La resolución judicial especifica que no se ha podido acreditar la existencia de una responsabilidad contable por parte del Ejecutivo autonómico. De esta manera, el organismo fiscalizador rechaza cualquier tipo de perjuicio económico para las arcas de la Administración regional, validando los procedimientos administrativos que el PSOE había puesto bajo sospecha a principios de este año.
La reclamación socialista sobre los 71 millones de euros
El núcleo de la controversia, presentada formalmente el pasado febrero, residía en una supuesta condonación de deuda que, según los denunciantes, ascendía a los 71 millones de euros. El PSOE argumentaba que el Gobierno de Ayuso no había reclamado estas cantidades a grandes operadores sanitarios como Quirón y Ribera Salud. Según su tesis, esta deuda se habría originado por la atención en hospitales de gestión directa de pacientes que teóricamente pertenecían a centros de concesión privada.
No obstante, el dictamen del TCu es claro: no existen pruebas de que haya cantidades exigibles que la Comunidad de Madrid haya omitido reclamar de forma deliberada. El tribunal subraya que para que exista responsabilidad contable debe haber un daño patrimonial concreto, efectivo e individualizado, algo que no se ha demostrado en este proceso de fiscalización económica.

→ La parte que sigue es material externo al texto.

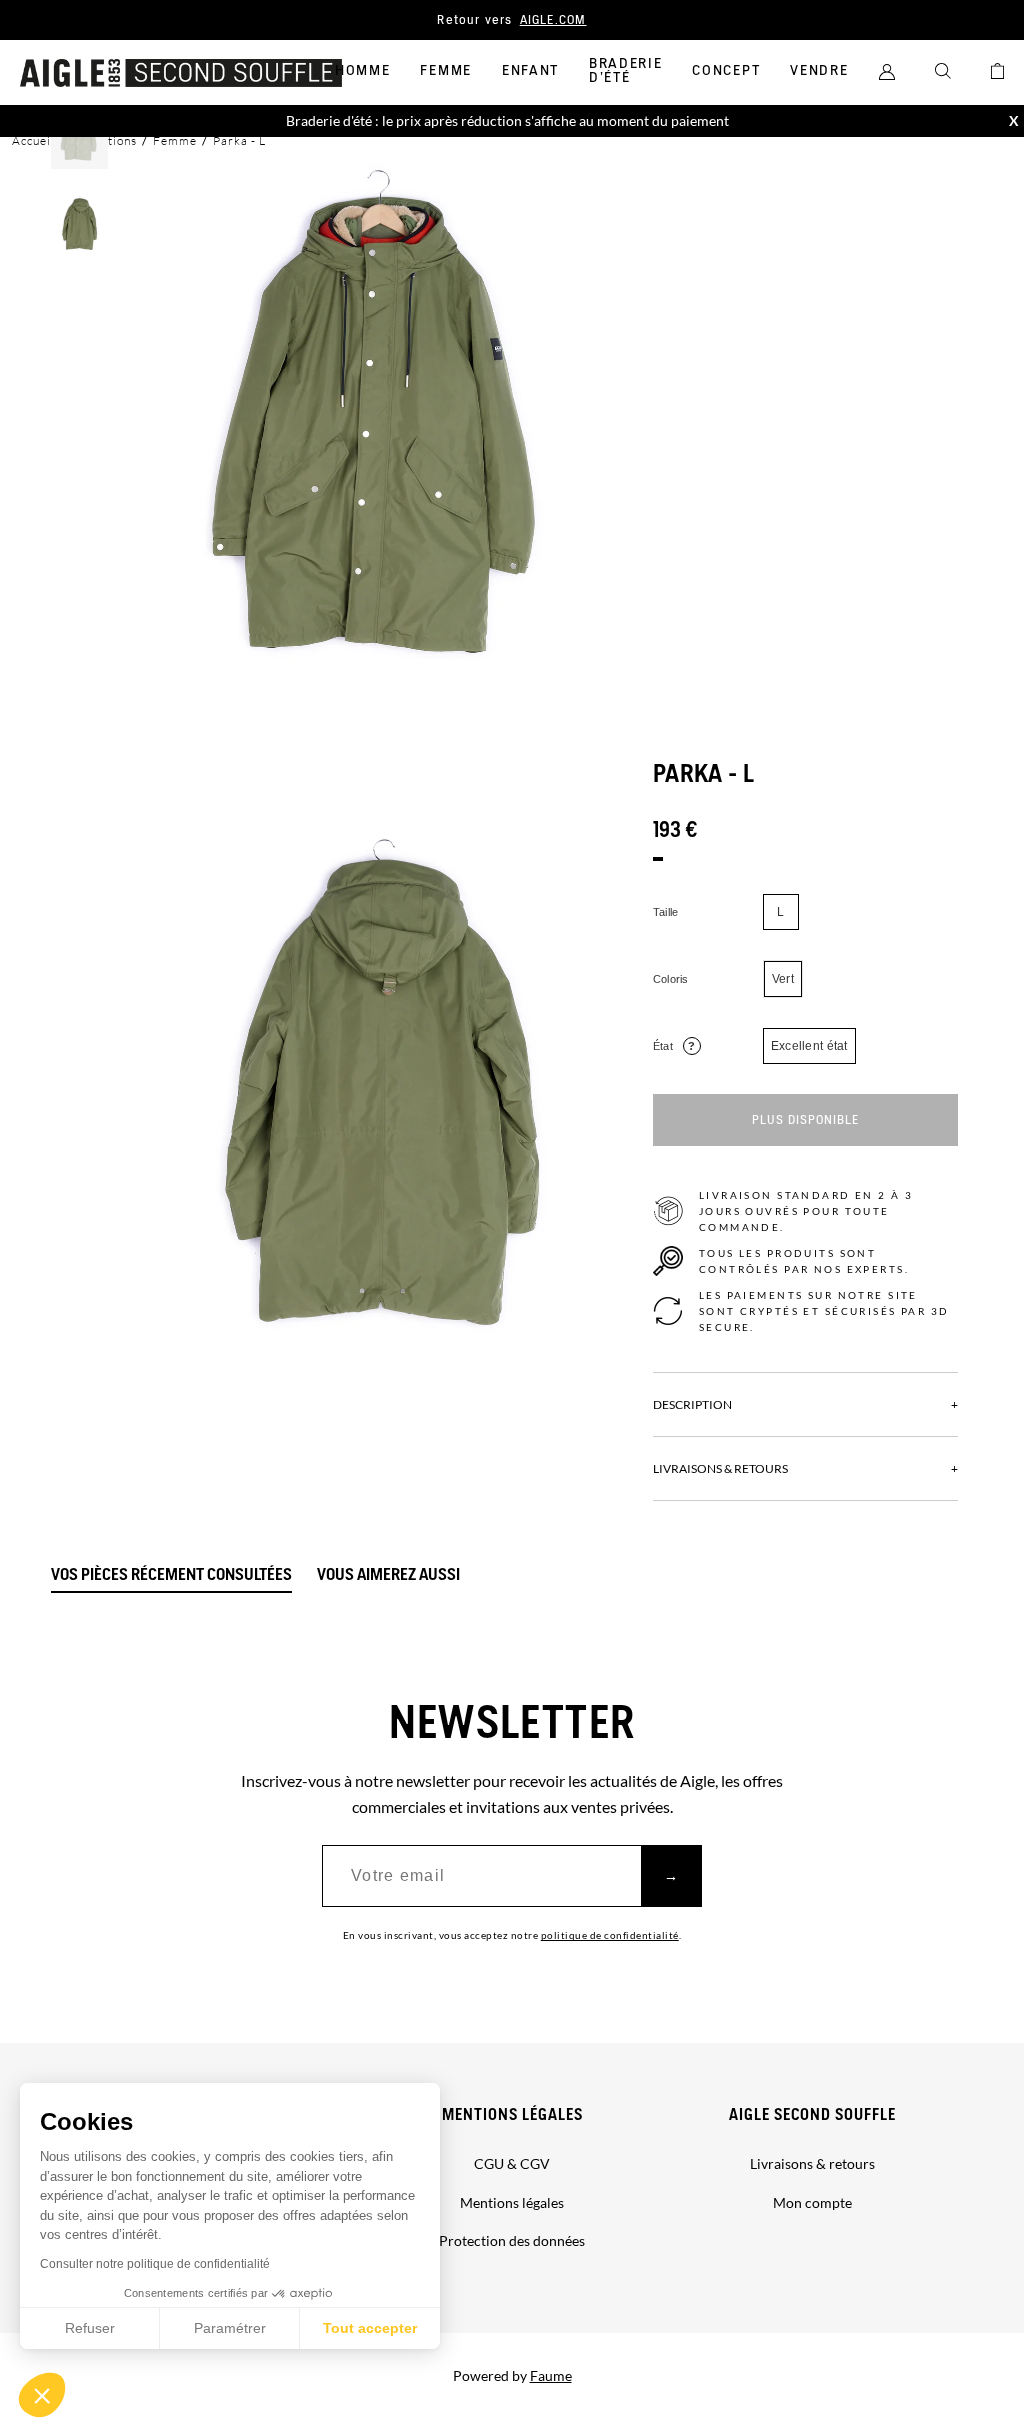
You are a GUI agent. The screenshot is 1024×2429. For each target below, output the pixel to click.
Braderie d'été (625, 70)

Respaldo a la libre elección de centro y fiscalización técnica
Uno de los puntos determinantes de la resolución es la validación técnica del procedimiento administrativo madrileño. El Tribunal de Cuentas señala que el actual sistema de facturación es una consecuencia directa del ejercicio del derecho a la libre elección de centro sanitario por parte de los madrileños. La fiscalía del propio tribunal ya se había pronunciado previamente a favor del archivo, al no encontrar infracciones de normas específicas que supusieran un menoscabo real.
- Ausencia de un daño patrimonial probado a los fondos públicos.
- Inexistencia de derechos de cobro pendientes de ejecución por parte de la Administración.
- Cumplimiento de la normativa vigente en el flujo de facturación interhospitalaria.
- Validación del modelo de derivaciones basado en la libertad del paciente.
Implicaciones políticas y blindaje de la gestión indirecta
Desde la Puerta del Sol han recibido el fallo como un respaldo absoluto a su estrategia de colaboración público-privada. Fuentes regionales insisten en que la Comunidad de Madrid siempre ha actuado bajo el marco de la legalidad, asegurando que no se ha dejado de percibir ni un solo euro que correspondiera legítimamente a la red sanitaria pública. Con este archivo, se disipan las dudas sobre un posible control deficiente en la supervisión de las concesionarias hospitalarias.
En conclusión, el carpetazo del Tribunal de Cuentas debilita el argumento de la «mala praxis» económica en la sanidad madrileña. Al no detectarse vulneraciones normativas ni perjuicios patrimoniales, el modelo de gestión sanitaria de Ayuso queda blindado frente a las acusaciones de trato de favor a las empresas concesionarias, reforzando la transparencia del sistema de facturación vigente en la región.